→ Stated exercise:
Return the text of every item below word for word, and leave the pictures out.

— start of Records shown —

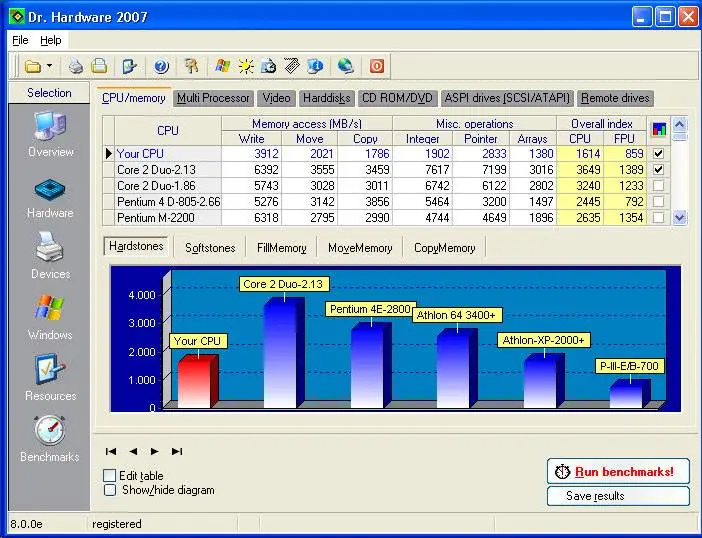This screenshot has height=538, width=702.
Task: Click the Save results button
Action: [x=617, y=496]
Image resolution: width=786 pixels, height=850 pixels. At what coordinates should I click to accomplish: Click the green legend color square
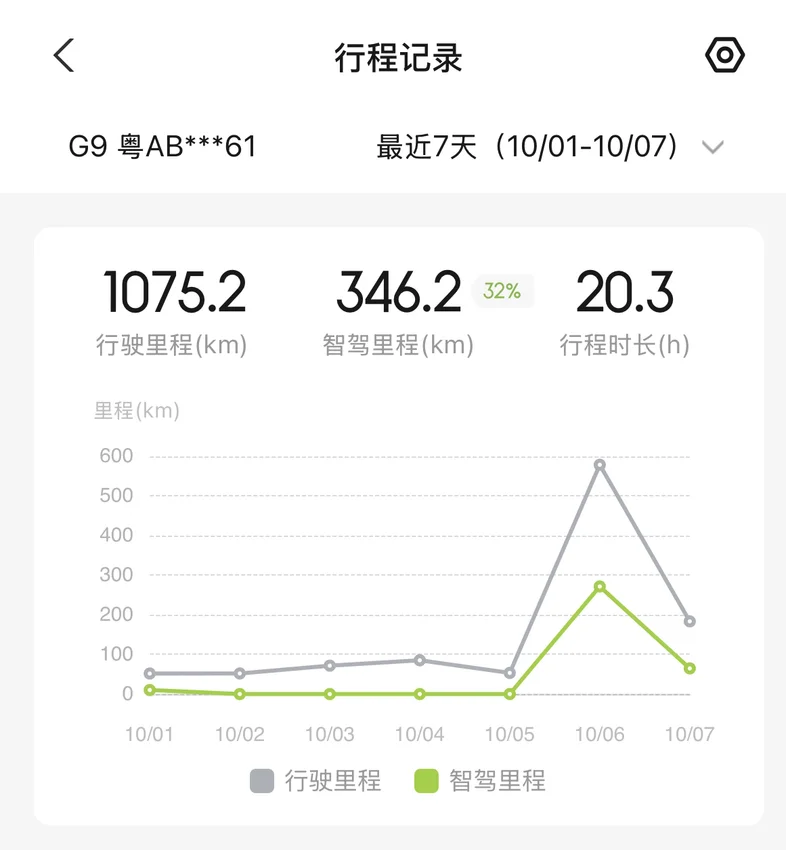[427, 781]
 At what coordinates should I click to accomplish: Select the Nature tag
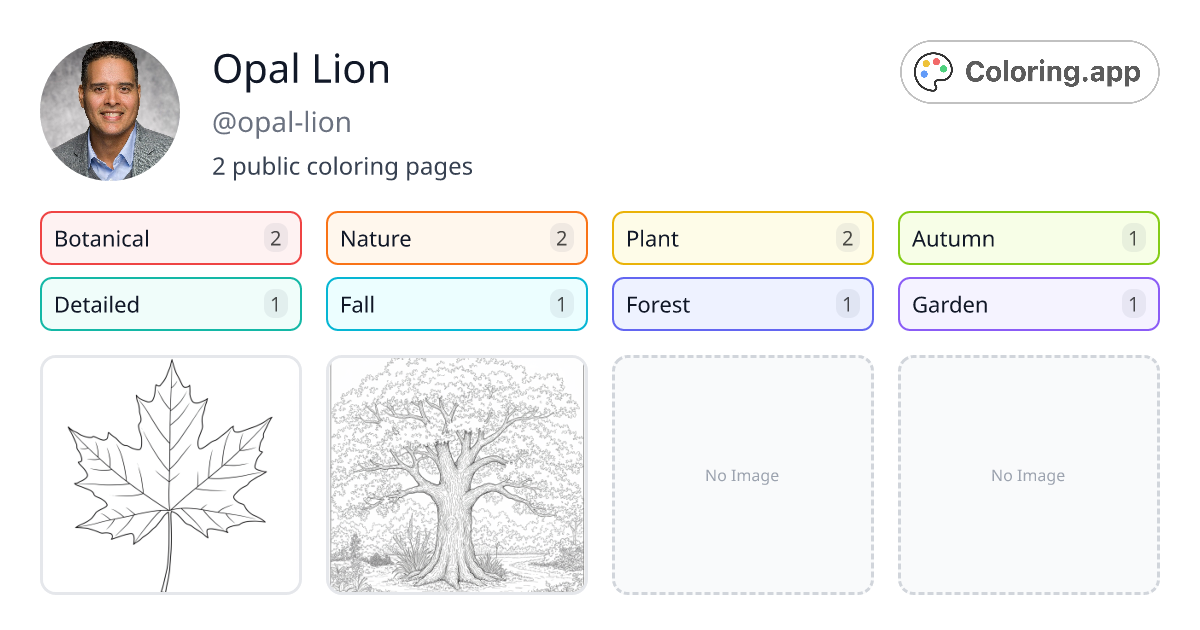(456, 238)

— end of Records shown —

→ Exercise output:
This screenshot has height=538, width=702.
Task: Click the Save results button
Action: [x=617, y=496]
Image resolution: width=786 pixels, height=850 pixels. At what coordinates should I click to accomplish: Click the green legend color square
[427, 781]
 At what coordinates should I click to accomplish: Select the Nature tag
(456, 238)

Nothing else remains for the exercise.